# Exercise aim:
Copy every line of the records from the one containing "Task: Choose Single select property type" through the end, including the requests, and add 124 to each coordinate in the answers. Leave the pictures out.

Word and element location data
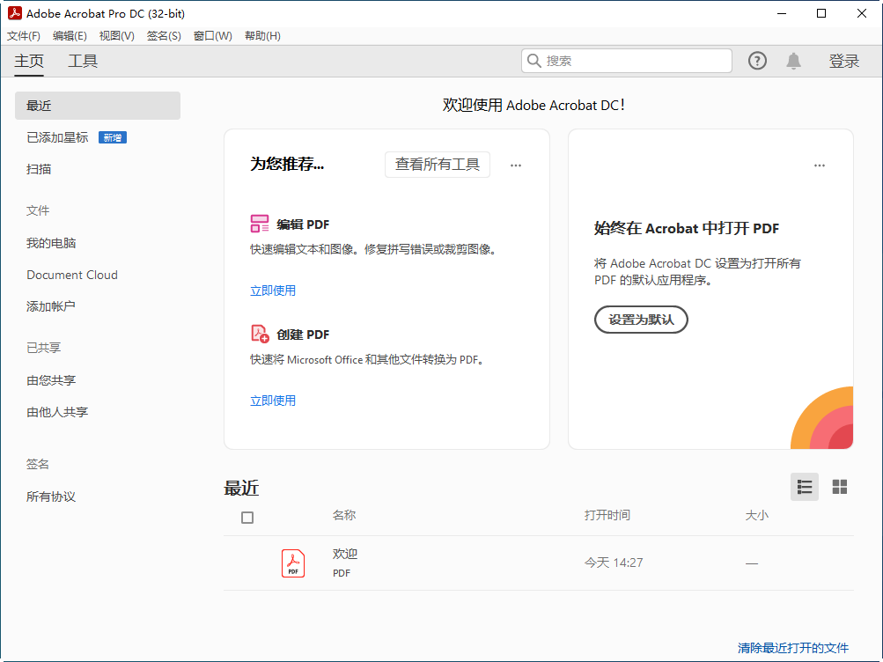The height and width of the screenshot is (662, 883).
Task: Click 立即使用 link under 编辑 PDF
Action: click(273, 291)
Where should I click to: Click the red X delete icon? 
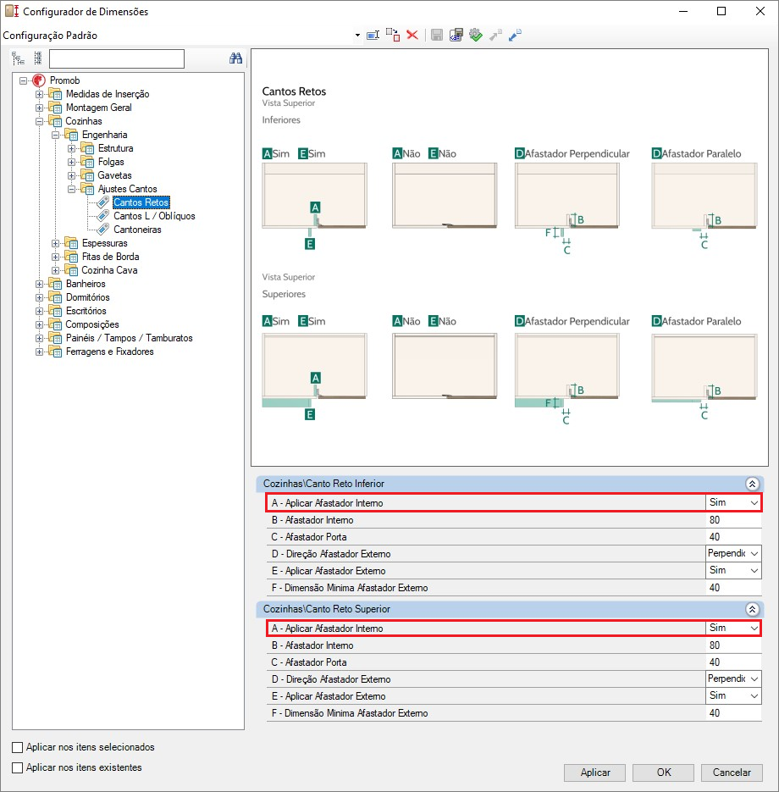coord(412,36)
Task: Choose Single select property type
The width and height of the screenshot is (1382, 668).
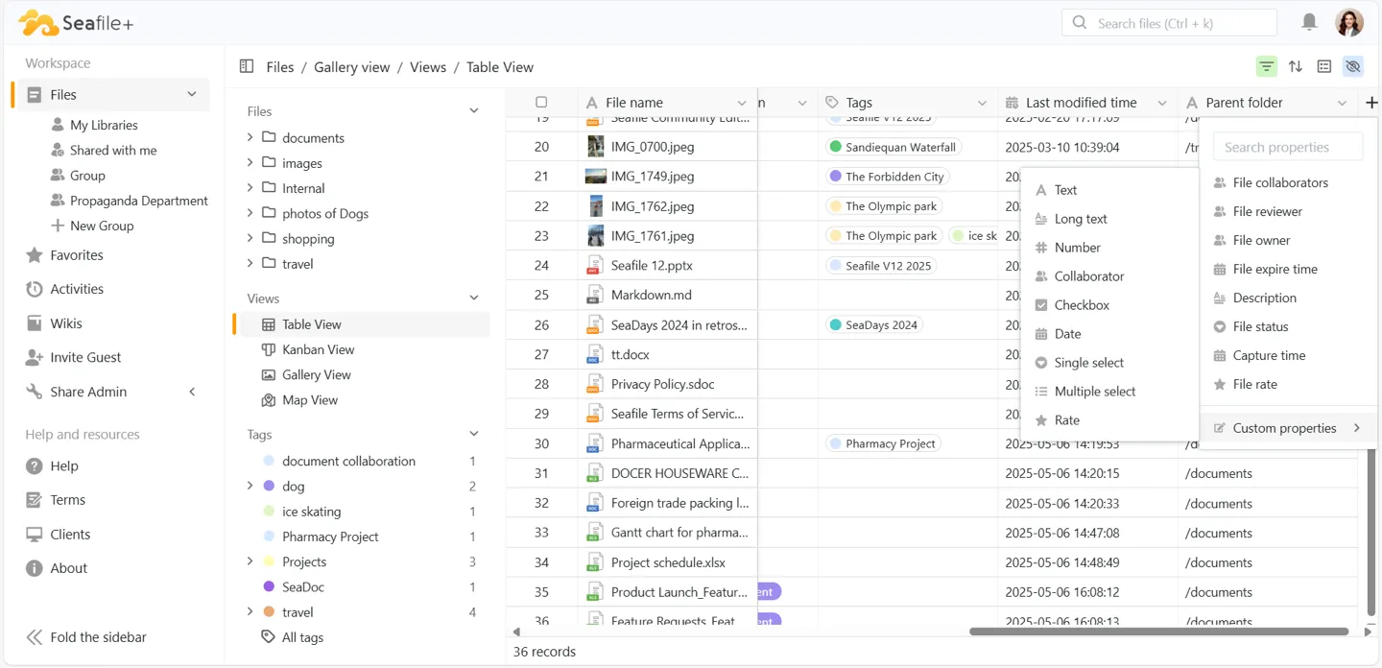Action: (x=1088, y=363)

# Full answer:
Task: Choose Single select property type
The width and height of the screenshot is (1382, 668).
Action: (x=1212, y=487)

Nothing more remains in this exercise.